## THE DATA:
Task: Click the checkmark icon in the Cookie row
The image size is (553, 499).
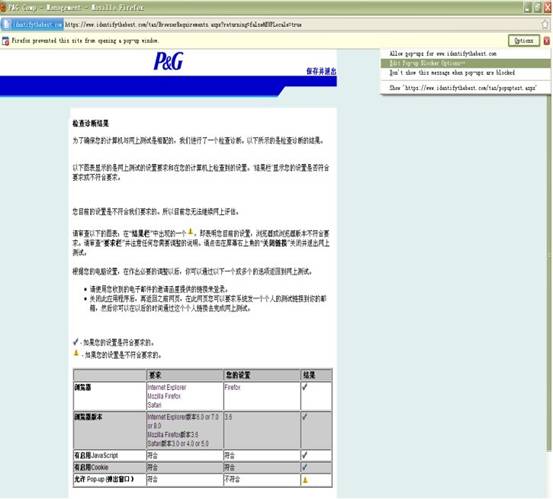Action: (305, 467)
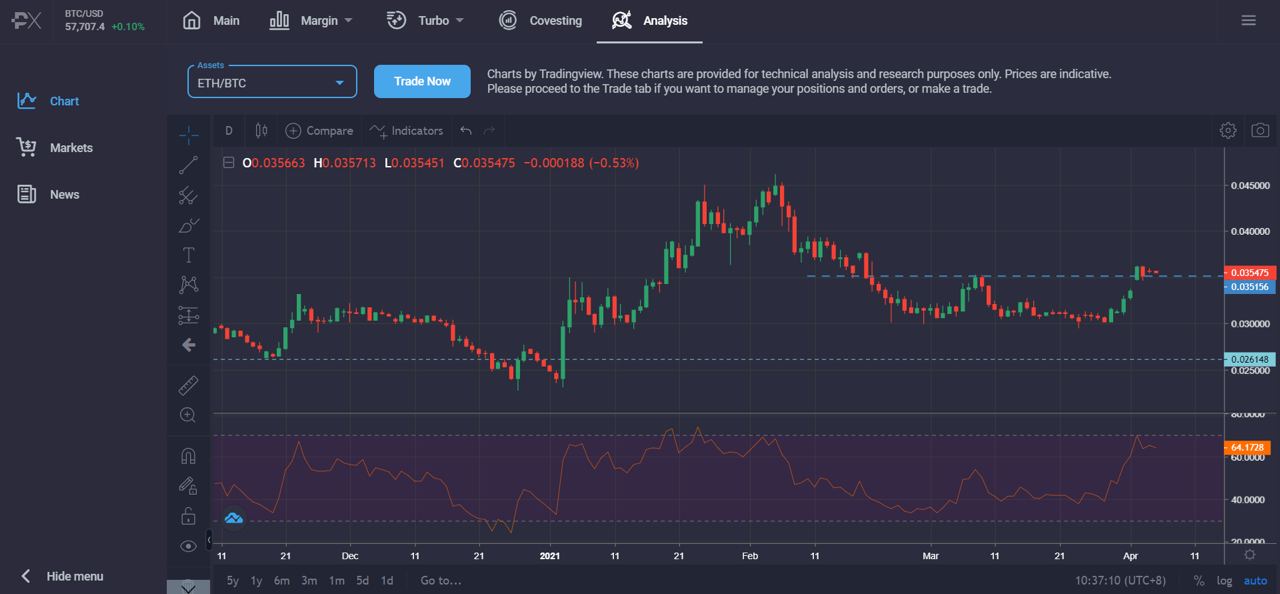Open the Markets section in the sidebar
Screen dimensions: 1280x594
[70, 147]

## WHAT TO WORK ON:
Because only the text is wanted, repeat all the entries exactly and leave out the pictures.

## SOLUTION TO THE EXERCISE:
Task: Click the checkmark icon in the Cookie row
The image size is (553, 499).
Action: (305, 467)
Open the Markets section in the sidebar
Screen dimensions: 1280x594
[70, 147]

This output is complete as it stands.